THE PROBLEM: Give the records again in full, exactly as they appear.

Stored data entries
________________________

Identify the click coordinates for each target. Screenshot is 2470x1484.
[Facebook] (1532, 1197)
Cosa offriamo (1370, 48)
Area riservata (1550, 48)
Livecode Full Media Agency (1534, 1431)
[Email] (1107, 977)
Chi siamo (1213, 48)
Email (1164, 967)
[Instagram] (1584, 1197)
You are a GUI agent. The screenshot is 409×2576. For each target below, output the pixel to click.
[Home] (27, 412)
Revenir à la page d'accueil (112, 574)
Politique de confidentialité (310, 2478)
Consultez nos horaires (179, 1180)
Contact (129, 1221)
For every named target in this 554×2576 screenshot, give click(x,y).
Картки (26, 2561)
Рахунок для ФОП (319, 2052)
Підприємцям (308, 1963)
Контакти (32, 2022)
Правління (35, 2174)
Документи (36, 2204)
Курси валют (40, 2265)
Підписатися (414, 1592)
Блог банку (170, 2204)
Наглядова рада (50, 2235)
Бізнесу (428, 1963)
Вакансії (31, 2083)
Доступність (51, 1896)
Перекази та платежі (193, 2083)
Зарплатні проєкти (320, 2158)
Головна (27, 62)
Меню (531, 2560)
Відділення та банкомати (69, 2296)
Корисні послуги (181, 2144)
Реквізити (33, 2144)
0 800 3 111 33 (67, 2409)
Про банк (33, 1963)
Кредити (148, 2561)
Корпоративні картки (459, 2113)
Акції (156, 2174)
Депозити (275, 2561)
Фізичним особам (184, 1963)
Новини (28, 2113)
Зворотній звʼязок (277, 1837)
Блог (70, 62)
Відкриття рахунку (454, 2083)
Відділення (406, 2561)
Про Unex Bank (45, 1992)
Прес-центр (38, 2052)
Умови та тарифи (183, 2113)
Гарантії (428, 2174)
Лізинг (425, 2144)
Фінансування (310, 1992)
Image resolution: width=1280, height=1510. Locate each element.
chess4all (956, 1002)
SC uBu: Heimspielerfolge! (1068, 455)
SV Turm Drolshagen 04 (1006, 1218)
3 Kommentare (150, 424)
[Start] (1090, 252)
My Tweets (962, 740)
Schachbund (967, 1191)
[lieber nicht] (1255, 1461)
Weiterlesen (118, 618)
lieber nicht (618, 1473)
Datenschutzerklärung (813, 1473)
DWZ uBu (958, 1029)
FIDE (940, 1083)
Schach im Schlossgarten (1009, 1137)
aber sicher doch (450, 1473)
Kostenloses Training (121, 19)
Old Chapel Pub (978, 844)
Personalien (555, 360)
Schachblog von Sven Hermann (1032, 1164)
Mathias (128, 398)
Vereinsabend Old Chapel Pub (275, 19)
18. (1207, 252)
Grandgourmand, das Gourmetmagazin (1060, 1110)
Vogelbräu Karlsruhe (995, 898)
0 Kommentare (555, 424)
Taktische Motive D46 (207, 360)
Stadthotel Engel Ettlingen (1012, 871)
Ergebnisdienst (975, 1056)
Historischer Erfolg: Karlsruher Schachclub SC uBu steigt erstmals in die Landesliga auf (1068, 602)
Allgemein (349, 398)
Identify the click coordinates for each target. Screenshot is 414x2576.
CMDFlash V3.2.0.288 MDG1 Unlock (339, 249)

________________________

OUTPUT OF THE TASK:
Identify the click coordinates for each target. Screenshot is 2470x1484.
[Facebook] (1532, 1197)
Cosa offriamo (1370, 48)
Area riservata (1550, 48)
Livecode Full Media Agency (1534, 1431)
[Email] (1107, 977)
Chi siamo (1213, 48)
Email (1164, 967)
[Instagram] (1584, 1197)
You are a GUI agent. The screenshot is 409×2576. For each target below, output the pixel to click.
[Home] (27, 412)
Revenir à la page d'accueil (112, 574)
Politique de confidentialité (310, 2478)
Consultez nos horaires (179, 1180)
Contact (129, 1221)
For every named target in this 554×2576 screenshot, give click(x,y).
Картки (26, 2561)
Рахунок для ФОП (319, 2052)
Підприємцям (308, 1963)
Контакти (32, 2022)
Правління (35, 2174)
Документи (36, 2204)
Курси валют (40, 2265)
Підписатися (414, 1592)
Блог банку (170, 2204)
Наглядова рада (50, 2235)
Бізнесу (428, 1963)
Вакансії (31, 2083)
Доступність (51, 1896)
Перекази та платежі (193, 2083)
Зарплатні проєкти (320, 2158)
Головна (27, 62)
Меню (531, 2560)
Відділення та банкомати (69, 2296)
Корисні послуги (181, 2144)
Реквізити (33, 2144)
0 800 3 111 33 (67, 2409)
Про банк (33, 1963)
Кредити (148, 2561)
Корпоративні картки (459, 2113)
Акції (156, 2174)
Депозити (275, 2561)
Фізичним особам (184, 1963)
Новини (28, 2113)
Зворотній звʼязок (277, 1837)
Блог (70, 62)
Відкриття рахунку (454, 2083)
Відділення (406, 2561)
Про Unex Bank (45, 1992)
Прес-центр (38, 2052)
Умови та тарифи (183, 2113)
Гарантії (428, 2174)
Лізинг (425, 2144)
Фінансування (310, 1992)
Image resolution: width=1280, height=1510. Locate each element.
chess4all (956, 1002)
SC uBu: Heimspielerfolge! (1068, 455)
SV Turm Drolshagen 04 (1006, 1218)
3 Kommentare (150, 424)
[Start] (1090, 252)
My Tweets (962, 740)
Schachbund (967, 1191)
[lieber nicht] (1255, 1461)
Weiterlesen (118, 618)
lieber nicht (618, 1473)
Datenschutzerklärung (813, 1473)
DWZ uBu (958, 1029)
FIDE (940, 1083)
Schach im Schlossgarten (1009, 1137)
aber sicher doch (450, 1473)
Kostenloses Training (121, 19)
Old Chapel Pub (978, 844)
Personalien (555, 360)
Schachblog von Sven Hermann (1032, 1164)
Mathias (128, 398)
Vereinsabend Old Chapel Pub (275, 19)
18. (1207, 252)
Grandgourmand, das Gourmetmagazin (1060, 1110)
Vogelbräu Karlsruhe (995, 898)
0 Kommentare (555, 424)
Taktische Motive D46 (207, 360)
Stadthotel Engel Ettlingen (1012, 871)
Ergebnisdienst (975, 1056)
Historischer Erfolg: Karlsruher Schachclub SC uBu steigt erstmals in die Landesliga auf (1068, 602)
Allgemein (349, 398)
Identify the click coordinates for each target. Screenshot is 414x2576.
CMDFlash V3.2.0.288 MDG1 Unlock (339, 249)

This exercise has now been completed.